In Egypt in 1662, he met the celebrated scholar and merchant Rafael Yosef Chelebi. Chelebi had done a lot to settle refugees from Iberia, and now he was concerned about the large numbers of Eastern Europeans displaced by the terrible ( in Ukraine today he’s a hero) Bogdan Chmielnicki massacres of 1648 and the Catholic reprisals. The Sephardi communities of the Mediterranean were not that happy to be inundated with what they considered unwashed, Ashkenazi peasants. Chelebi had an interest in encouraging as many as possible to resettle in the Holy Land.

Apart from Safed, which had become a major center for Jews fleeing the Spanish expulsion because there was a textile industry, there was nothing in the Holy Land to sustain large numbers of immigrants. Chelebi wanted to persuade the Ottoman authorities to permit the establishment of new industries and agricultural settlements. But he needed a front man, someone with presence and stature to impress the Ottoman authorities as a spiritual man of peace rather than a commercial speculator. or worse, a military adventurer. The sultan hated instability but did respect spirituality.

Opinions vary as to whether Chelebi persuaded Shabtai that he could better impress Jew and non-Jew alike as the Messiah, or whether it was Nathan of Gaza, the Svengali he met on the way to canvass opinion in Jerusalem, who persuaded him he was the Messiah. Perhaps he always deluded himself into thinking he was a kind of mystical superhero. In one way he might be compared to Theodore Herzl, who cultivated an elegance and presence that enabled him to present himself as the Prince of the Jews, giving him easier access to the European aristocratic courts. And Shabtai’s desire to involve other religions and populations in his project anticipates Buber, Scholem, and other idealistic Zionists.

Shabtai’s assuming the Messianic mantle brought him the attention of the whole of the Jewish world, which desperately dreamed of returning to Zion and casting off the burden of exile. Even Gluckel of Hameln was so excited she started salting meat for the journey, and brokers at Lloyds took bets as to whether the Messiah had arrived.

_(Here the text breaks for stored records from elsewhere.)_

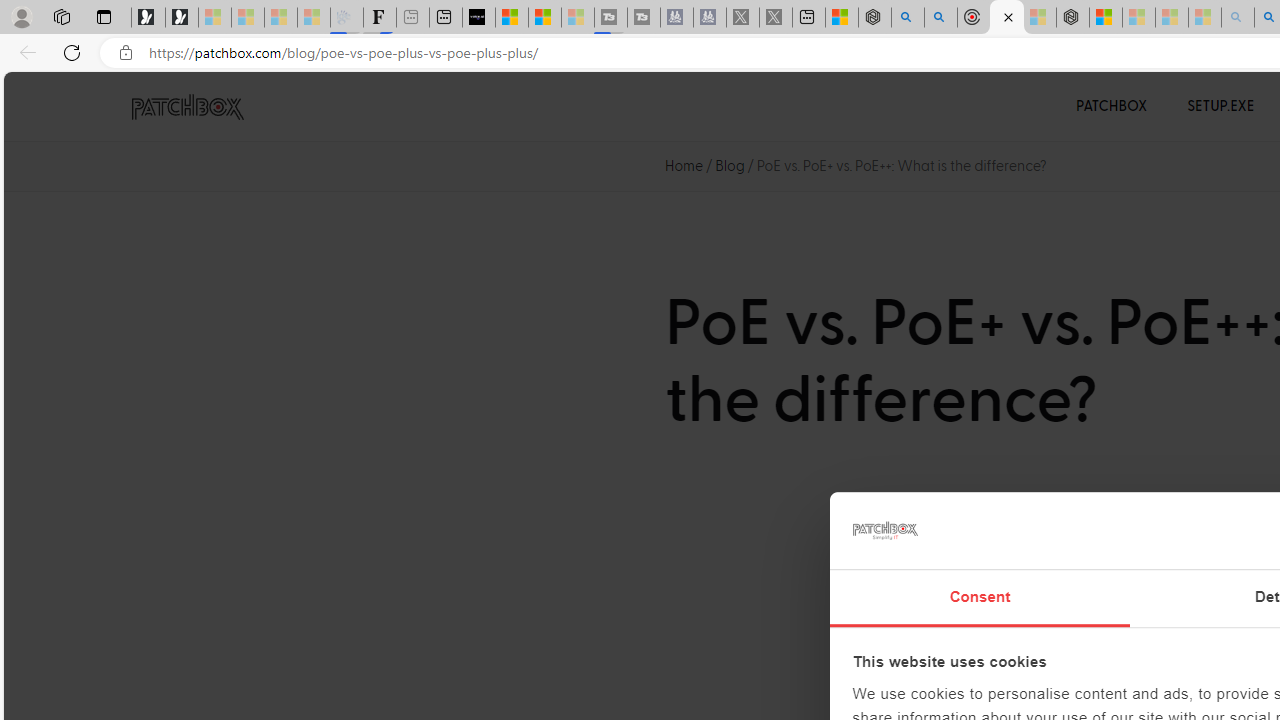
SETUP.EXE (1220, 106)
logo (884, 530)
SETUP.EXE (1220, 106)
Nordace - Nordace Siena Is Not An Ordinary Backpack (1073, 17)
Given the description of an element on the screen output the (x, y) to click on. 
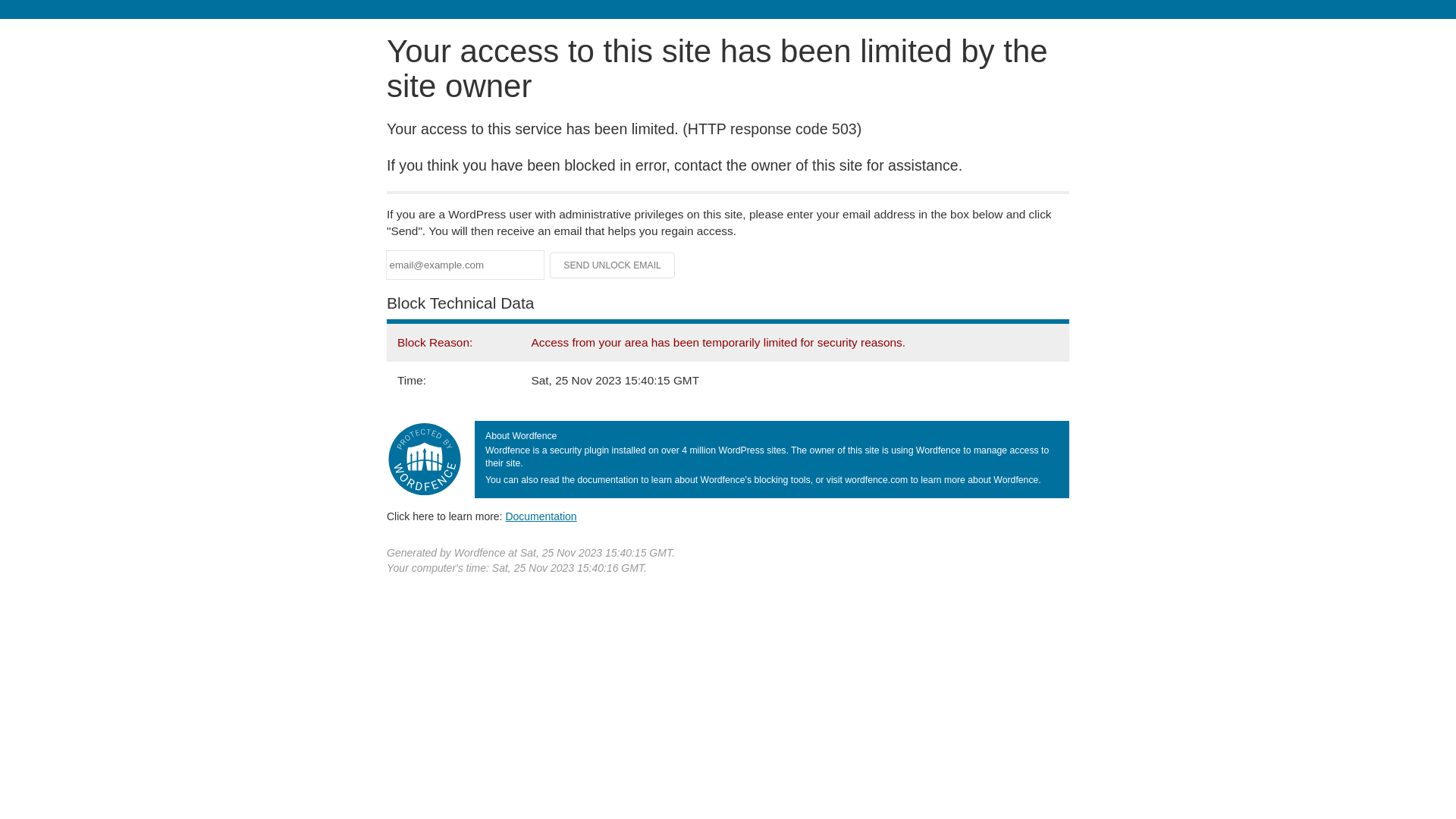
Send Unlock Email Element type: text (612, 265)
Documentation Element type: text (540, 516)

But the Ottoman authorities came to see Shabtai as disruptive, doubtless encouraged by his Jewish and his Muslim enemies. He was given the choice: death or the turban. He converted to Islam but still maintained he was the Messiah working in mysterious ways as did Nathan of Gaza. Perhaps his disillusionment with Jewish authority convinced him he needed to escape the limitations of Judaism and reach out to Muslims and Christians too, because he persisted in presenting himself as all things to all people. The Ottomans lost patience with his prevarications and he was exiled to Dulcino in Albania, where he died still hoping to reconcile all three monotheistic faiths. For years his followers remained loyal, and a group of Turks called the Donmeh continue to revere him to this day.

I have always had a soft spot for him, despite his weird sex life and peculiar halachic deviations. I want to give Shabtai the benefit of the doubt. He saw himself as a metaphor for his people. The Jewish world was traumatized by exile and continuing humiliation. It was not always physical suffering, but alienation, a feeling of being unfairly singled out for hatred. The only possible escape was the Messiah leading the return to Jerusalem and rebuilding the Temple. But if the Jews had the means, they simply lacked the unity, the political power, and the allies to make it happen. Mysticism was the only option. Sadly, the political conditions were not right. It took another 300 years for pieces, good and bad, to come together. The Almighty has always had a different timetable.

So as we mark Tisha B’Av this year again, as we have for two thousand years, we will reiterate our ancient commitment never to forget our love for the land and our holy city and its centrality to our fate, as it was to Shabtai. Of course we will realize that for two thousand years we have had to share it with others, and it looks like only the real Messiah will be able to sort it all out.